### Passage
────────
The Holy Cow! Candidate

Mitt Romney, the governor of Massachusetts, loves data, hates waste, and reveres Dwight Eisenhower. He's also the Next Big Thing in the Republican Party. But can anyone so clean-cut, so pure of character, and (by gosh!) so square overcome the "two Ms"—Mormonism and Massachusetts—to be our next president?

Which doesn't mean, of course, that Romney is incapable of being politically coy when it suits him. Though he hasn't publicly announced any decisions yet, he clearly does have one eye fixed on bigger things. In Spartanburg, South Carolina, speaking before a packed room in late February, he railed against gay marriage and the creation of embryos for use in stem-cell research. Many of South Carolina's most important party leaders and power brokers showed up to watch him.

Romney has kept up his travels to key 2008 primary states, and has been doing political fundraising nationwide. Meanwhile, some of his friends have created a collection of political-action committees, dubbed the Commonwealth PACs. These were started, as his close friend and former business colleague Bob White told me, "to help Republicans primarily at the state level around the country." Last year the PACs contributed $76,000 to local Republicans in Iowa, site of the momentum-generating first caucus.
────────
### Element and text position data
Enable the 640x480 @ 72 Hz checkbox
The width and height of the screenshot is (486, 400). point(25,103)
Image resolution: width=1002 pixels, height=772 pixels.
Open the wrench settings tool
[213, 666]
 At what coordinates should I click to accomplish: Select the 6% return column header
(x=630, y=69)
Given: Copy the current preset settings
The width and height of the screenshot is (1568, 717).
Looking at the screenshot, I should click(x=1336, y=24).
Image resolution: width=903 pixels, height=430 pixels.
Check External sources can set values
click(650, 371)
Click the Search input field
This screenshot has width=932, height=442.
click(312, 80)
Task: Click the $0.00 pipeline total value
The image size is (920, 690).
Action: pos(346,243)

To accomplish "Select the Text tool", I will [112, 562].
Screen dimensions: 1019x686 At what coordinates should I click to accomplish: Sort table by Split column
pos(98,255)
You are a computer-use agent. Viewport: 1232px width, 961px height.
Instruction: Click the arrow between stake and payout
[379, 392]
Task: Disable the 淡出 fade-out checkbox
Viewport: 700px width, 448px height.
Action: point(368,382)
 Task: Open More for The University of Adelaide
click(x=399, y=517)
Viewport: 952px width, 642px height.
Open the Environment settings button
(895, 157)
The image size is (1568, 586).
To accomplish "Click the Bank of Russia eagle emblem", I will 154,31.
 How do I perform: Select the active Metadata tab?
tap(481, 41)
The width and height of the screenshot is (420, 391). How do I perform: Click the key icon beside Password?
────────
### Job 1
In the passage about Mitt Romney, how much did the Commonwealth PACs contribute to local Republicans in Iowa last year?
### Job 2
Write the next part of the passage about Mitt Romney, picking up after its final sentence.
These entries have no connection to the passage about Mitt Romney.

### Answer 1
They contributed $76,000.

### Answer 2
But all this will be for naught if Romney can't answer one of the biggest questions that would dog his candidacy. As it happens, it's a question that had slipped my mind as I was discussing the prospect of a national Romney candidacy with Ted Kennedy on the phone one Saturday afternoon. (Once Romney's nemesis and conqueror, Kennedy now speaks respectfully of him, as does Boston's Democratic mayor, Tom Menino; both Kennedy and Menino have collaborated with Romney on various projects. Romney and Senator John Kerry, on the other hand, seem to want nothing to do with each other.) I was winding down our conversation when Senator Kennedy interrupted me. "The one question you didn't ask," he said, "was about Mormonism—whether it would hurt him in a national campaign."

"I was about to," I said.

"The answer is no," Kennedy said. "We've moved on. That died with my brother Jack."

Romney himself says he serves the people, not the Book of Mormon. But though the matter should have died with the election of Jack Kennedy (who himself spoke on religious freedom at the Mormon Tabernacle in 1960), Romney's religion remains—as a prominent Republican strategist who worked on both George W. Bush campaigns told me—"the other M."

"There are two Ms—Massachusetts and Mormonism—and they're the elephants in the room," this strategist said. "And the question is whether they step on him or ride him to victory. I think that's a challenge for him to overcome in conservative Christian circles. Romney's people have to have a strategy to beat it, to win on that point."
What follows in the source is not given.